Exercise: Below are some records; find each line that carries the word "Open" and copy it.
[[ Records to use, beginning ]]
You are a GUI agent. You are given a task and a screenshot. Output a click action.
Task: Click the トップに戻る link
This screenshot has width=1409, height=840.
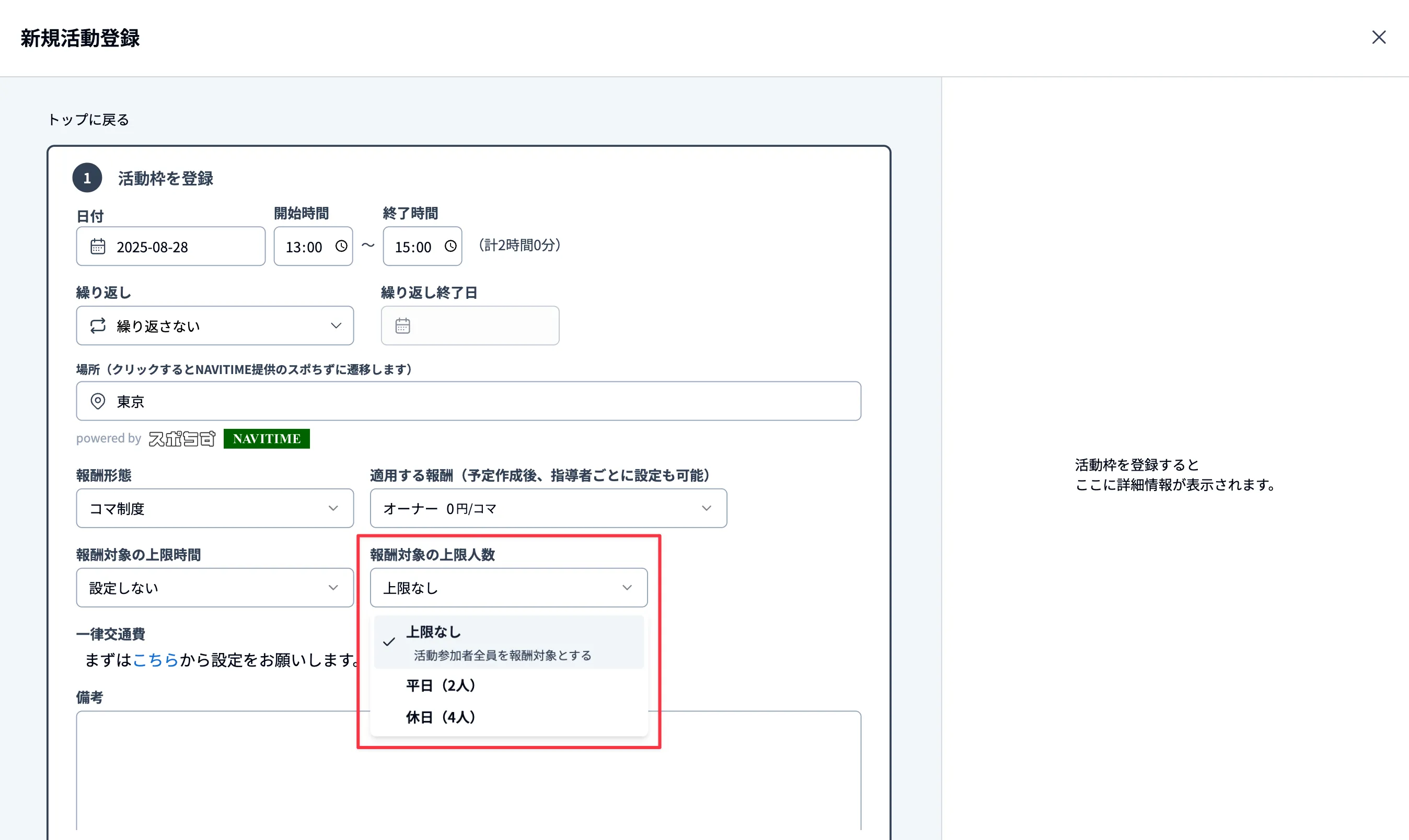88,120
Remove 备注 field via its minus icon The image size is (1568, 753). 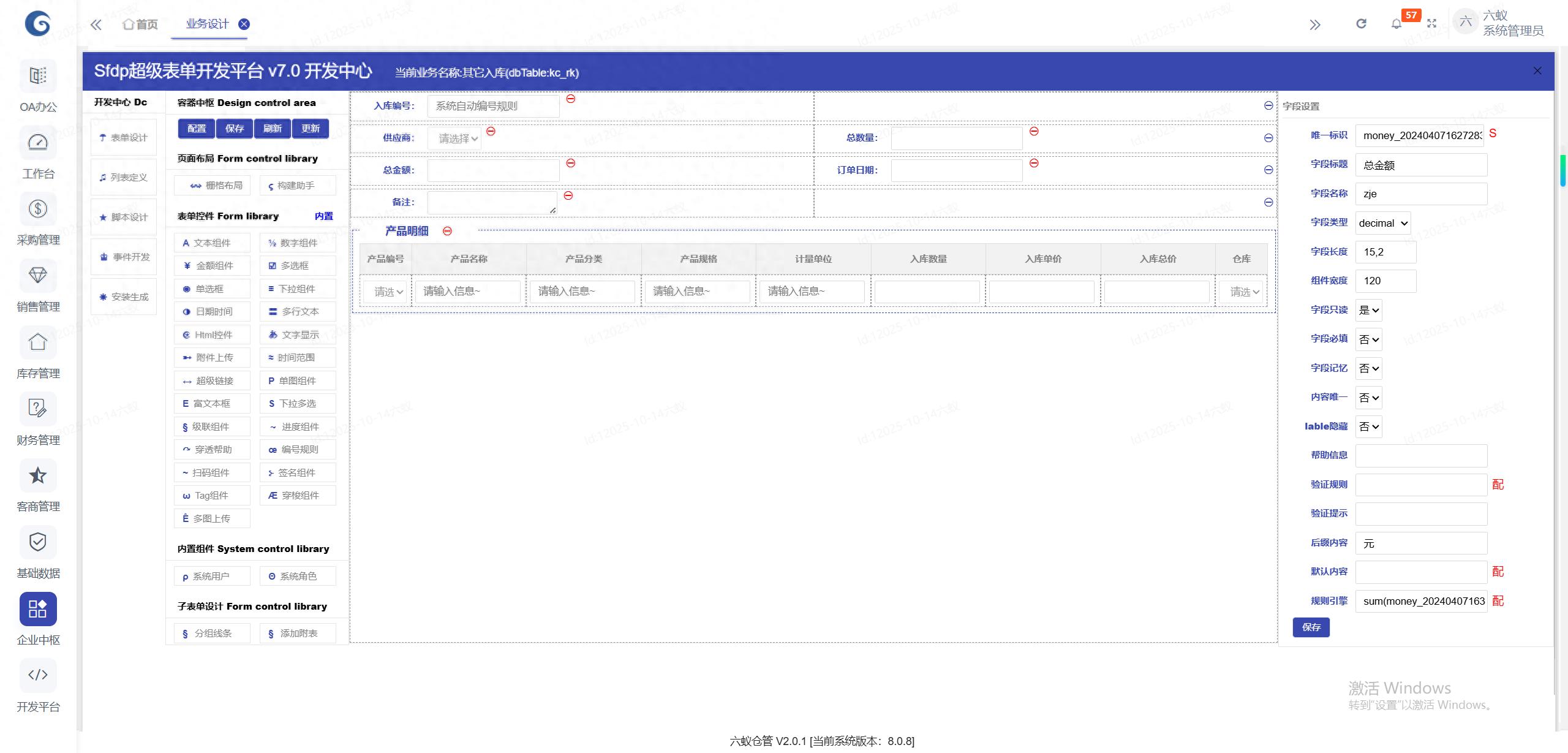[568, 196]
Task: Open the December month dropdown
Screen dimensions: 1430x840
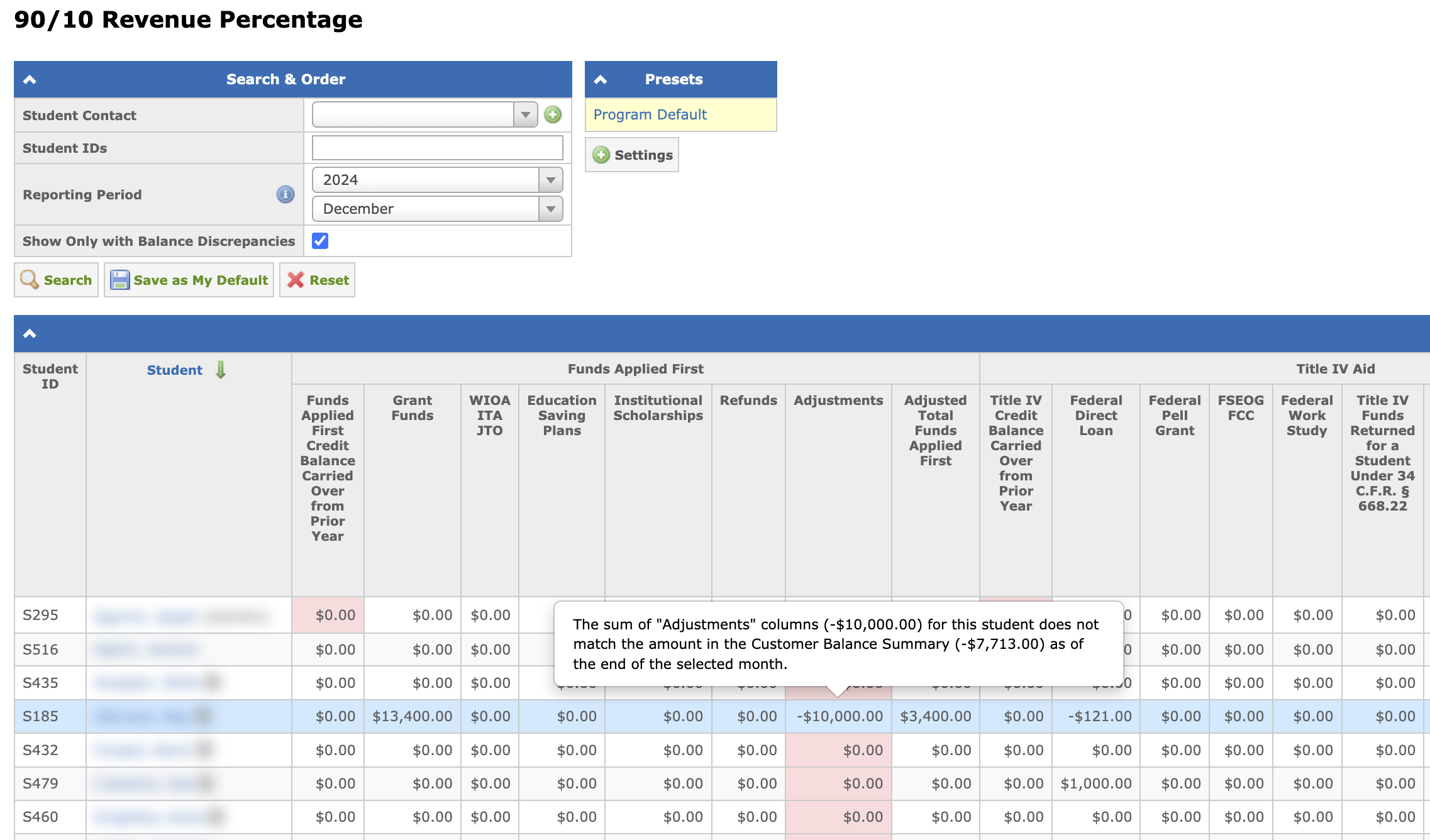Action: tap(550, 209)
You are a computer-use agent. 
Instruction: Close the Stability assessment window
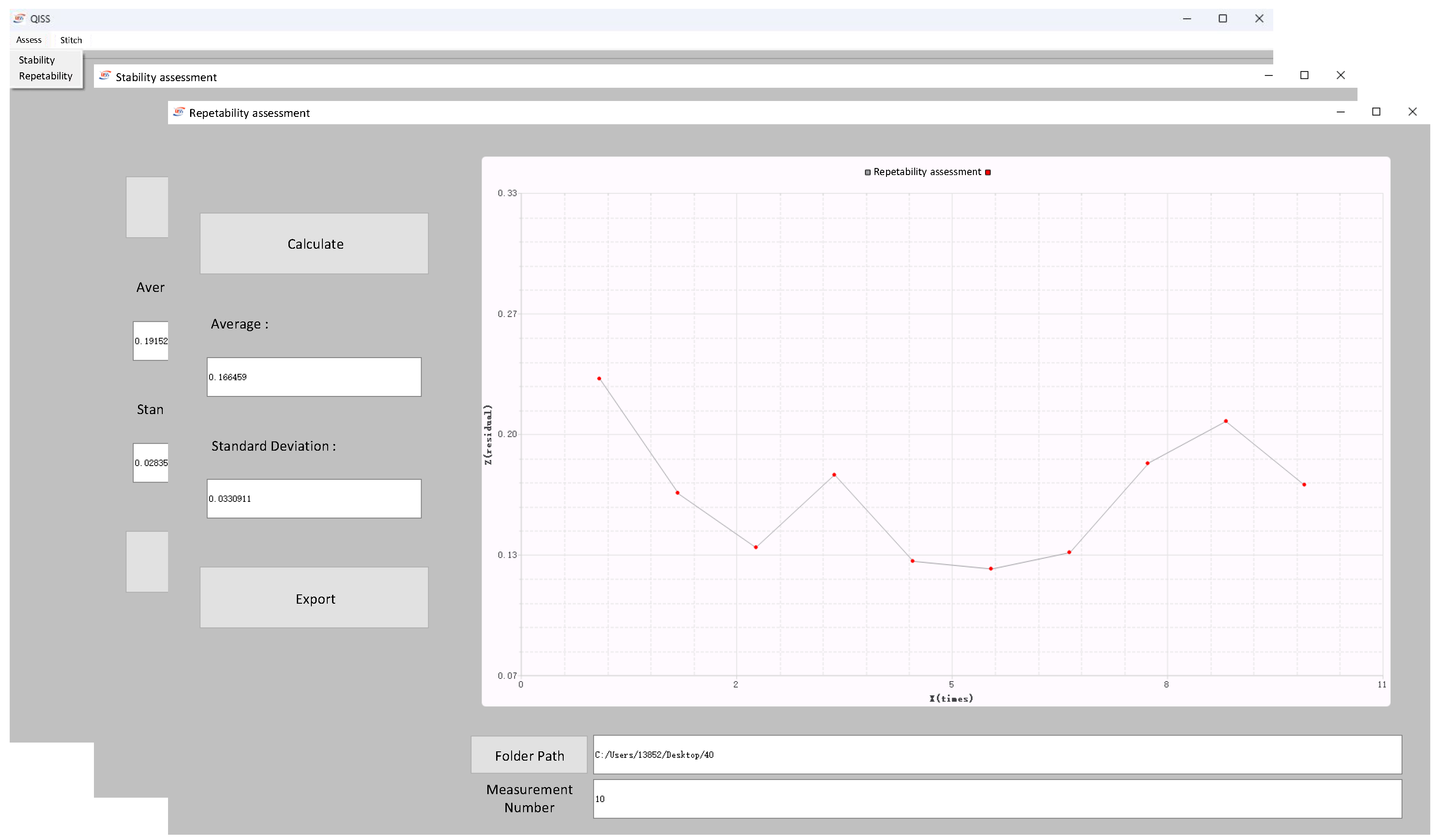click(x=1340, y=75)
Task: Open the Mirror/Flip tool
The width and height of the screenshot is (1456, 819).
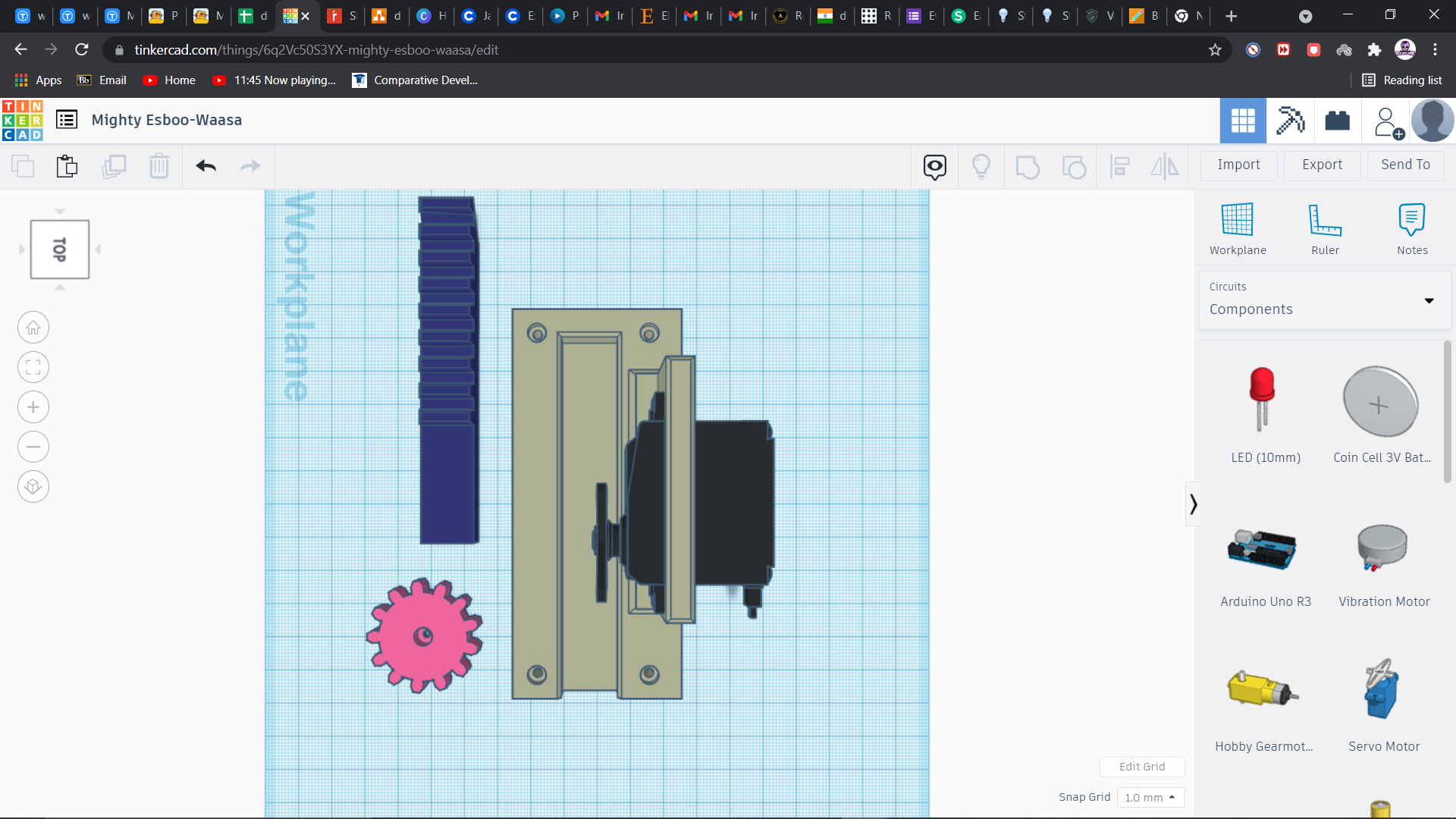Action: coord(1164,165)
[[ Records to use, end ]]
Written solution:
Task: Open the December month dropdown
Task: Open the Mirror/Flip tool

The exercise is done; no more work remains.